• [What the exercise asks] Give back every entry in full, exactly as it reads.

(Stored records)
################

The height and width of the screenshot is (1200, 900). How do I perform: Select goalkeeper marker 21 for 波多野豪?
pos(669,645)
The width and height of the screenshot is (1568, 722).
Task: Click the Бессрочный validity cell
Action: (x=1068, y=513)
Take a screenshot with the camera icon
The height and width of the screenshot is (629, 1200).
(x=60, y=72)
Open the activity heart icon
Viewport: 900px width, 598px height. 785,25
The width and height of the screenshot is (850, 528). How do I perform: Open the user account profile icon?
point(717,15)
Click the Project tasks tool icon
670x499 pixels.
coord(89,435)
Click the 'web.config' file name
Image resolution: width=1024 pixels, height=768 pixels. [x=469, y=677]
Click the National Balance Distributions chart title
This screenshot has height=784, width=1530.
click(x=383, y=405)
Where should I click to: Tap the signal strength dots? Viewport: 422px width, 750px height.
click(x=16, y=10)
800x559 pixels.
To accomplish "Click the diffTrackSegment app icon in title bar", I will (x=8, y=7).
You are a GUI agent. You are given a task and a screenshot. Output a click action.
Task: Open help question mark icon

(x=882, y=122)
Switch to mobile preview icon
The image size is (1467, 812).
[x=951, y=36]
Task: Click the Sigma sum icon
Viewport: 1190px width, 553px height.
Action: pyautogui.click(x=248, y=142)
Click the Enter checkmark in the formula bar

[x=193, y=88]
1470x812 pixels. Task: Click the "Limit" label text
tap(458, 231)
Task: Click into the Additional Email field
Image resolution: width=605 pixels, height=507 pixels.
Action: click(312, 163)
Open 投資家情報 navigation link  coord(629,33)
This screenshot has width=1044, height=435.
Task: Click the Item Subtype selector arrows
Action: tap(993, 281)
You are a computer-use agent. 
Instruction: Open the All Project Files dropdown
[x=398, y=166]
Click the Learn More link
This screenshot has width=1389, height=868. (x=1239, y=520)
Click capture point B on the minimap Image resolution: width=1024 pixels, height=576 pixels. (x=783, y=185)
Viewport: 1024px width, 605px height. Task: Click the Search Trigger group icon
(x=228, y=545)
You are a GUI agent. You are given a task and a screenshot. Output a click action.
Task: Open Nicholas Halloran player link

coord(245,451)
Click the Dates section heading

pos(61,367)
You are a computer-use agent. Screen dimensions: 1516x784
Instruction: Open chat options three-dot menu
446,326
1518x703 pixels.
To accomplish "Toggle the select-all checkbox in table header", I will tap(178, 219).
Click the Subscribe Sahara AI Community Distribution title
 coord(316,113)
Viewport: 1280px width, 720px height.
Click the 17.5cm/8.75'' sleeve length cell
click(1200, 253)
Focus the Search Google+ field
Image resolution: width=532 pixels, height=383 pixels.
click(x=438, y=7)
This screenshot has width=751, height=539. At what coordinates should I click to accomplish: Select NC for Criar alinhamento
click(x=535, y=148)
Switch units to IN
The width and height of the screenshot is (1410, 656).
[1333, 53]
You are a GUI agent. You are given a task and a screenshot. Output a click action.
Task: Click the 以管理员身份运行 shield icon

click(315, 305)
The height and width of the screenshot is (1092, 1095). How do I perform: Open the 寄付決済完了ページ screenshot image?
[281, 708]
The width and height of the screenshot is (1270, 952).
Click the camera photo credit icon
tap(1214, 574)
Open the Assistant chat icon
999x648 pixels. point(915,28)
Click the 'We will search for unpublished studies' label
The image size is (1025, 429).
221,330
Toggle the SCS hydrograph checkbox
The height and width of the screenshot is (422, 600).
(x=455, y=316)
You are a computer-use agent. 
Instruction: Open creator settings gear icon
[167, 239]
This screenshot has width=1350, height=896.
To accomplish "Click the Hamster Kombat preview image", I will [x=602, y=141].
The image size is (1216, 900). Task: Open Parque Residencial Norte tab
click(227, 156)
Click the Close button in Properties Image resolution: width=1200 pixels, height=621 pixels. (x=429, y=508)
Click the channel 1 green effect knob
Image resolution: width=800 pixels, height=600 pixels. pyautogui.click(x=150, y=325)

################

• [Task output]
The height and width of the screenshot is (1200, 900). How do I perform: Select goalkeeper marker 21 for 波多野豪?
pos(669,645)
The width and height of the screenshot is (1568, 722).
Task: Click the Бессрочный validity cell
Action: (x=1068, y=513)
Take a screenshot with the camera icon
The height and width of the screenshot is (629, 1200).
(x=60, y=72)
Open the activity heart icon
Viewport: 900px width, 598px height. 785,25
The width and height of the screenshot is (850, 528). How do I perform: Open the user account profile icon?
point(717,15)
Click the Project tasks tool icon
670x499 pixels.
coord(89,435)
Click the 'web.config' file name
Image resolution: width=1024 pixels, height=768 pixels. [x=469, y=677]
Click the National Balance Distributions chart title
This screenshot has height=784, width=1530.
click(x=383, y=405)
Where should I click to: Tap the signal strength dots? Viewport: 422px width, 750px height.
click(x=16, y=10)
800x559 pixels.
To accomplish "Click the diffTrackSegment app icon in title bar", I will (x=8, y=7).
You are a GUI agent. You are given a task and a screenshot. Output a click action.
Task: Open help question mark icon

(x=882, y=122)
Switch to mobile preview icon
The image size is (1467, 812).
[x=951, y=36]
Task: Click the Sigma sum icon
Viewport: 1190px width, 553px height.
Action: pyautogui.click(x=248, y=142)
Click the Enter checkmark in the formula bar

[x=193, y=88]
1470x812 pixels. Task: Click the "Limit" label text
tap(458, 231)
Task: Click into the Additional Email field
Image resolution: width=605 pixels, height=507 pixels.
Action: click(312, 163)
Open 投資家情報 navigation link  coord(629,33)
This screenshot has width=1044, height=435.
Task: Click the Item Subtype selector arrows
Action: tap(993, 281)
You are a computer-use agent. 
Instruction: Open the All Project Files dropdown
[x=398, y=166]
Click the Learn More link
This screenshot has width=1389, height=868. (x=1239, y=520)
Click capture point B on the minimap Image resolution: width=1024 pixels, height=576 pixels. (x=783, y=185)
Viewport: 1024px width, 605px height. Task: Click the Search Trigger group icon
(x=228, y=545)
You are a GUI agent. You are given a task and a screenshot. Output a click action.
Task: Open Nicholas Halloran player link

coord(245,451)
Click the Dates section heading

pos(61,367)
You are a computer-use agent. Screen dimensions: 1516x784
Instruction: Open chat options three-dot menu
446,326
1518x703 pixels.
To accomplish "Toggle the select-all checkbox in table header", I will tap(178, 219).
Click the Subscribe Sahara AI Community Distribution title
 coord(316,113)
Viewport: 1280px width, 720px height.
Click the 17.5cm/8.75'' sleeve length cell
click(1200, 253)
Focus the Search Google+ field
Image resolution: width=532 pixels, height=383 pixels.
click(x=438, y=7)
This screenshot has width=751, height=539. At what coordinates should I click to accomplish: Select NC for Criar alinhamento
click(x=535, y=148)
Switch units to IN
The width and height of the screenshot is (1410, 656).
[1333, 53]
You are a GUI agent. You are given a task and a screenshot. Output a click action.
Task: Click the 以管理员身份运行 shield icon

click(315, 305)
The height and width of the screenshot is (1092, 1095). How do I perform: Open the 寄付決済完了ページ screenshot image?
[281, 708]
The width and height of the screenshot is (1270, 952).
Click the camera photo credit icon
tap(1214, 574)
Open the Assistant chat icon
999x648 pixels. point(915,28)
Click the 'We will search for unpublished studies' label
The image size is (1025, 429).
221,330
Toggle the SCS hydrograph checkbox
The height and width of the screenshot is (422, 600).
(x=455, y=316)
You are a computer-use agent. 
Instruction: Open creator settings gear icon
[167, 239]
This screenshot has width=1350, height=896.
To accomplish "Click the Hamster Kombat preview image", I will [x=602, y=141].
The image size is (1216, 900). Task: Open Parque Residencial Norte tab
click(227, 156)
Click the Close button in Properties Image resolution: width=1200 pixels, height=621 pixels. (x=429, y=508)
Click the channel 1 green effect knob
Image resolution: width=800 pixels, height=600 pixels. pyautogui.click(x=150, y=325)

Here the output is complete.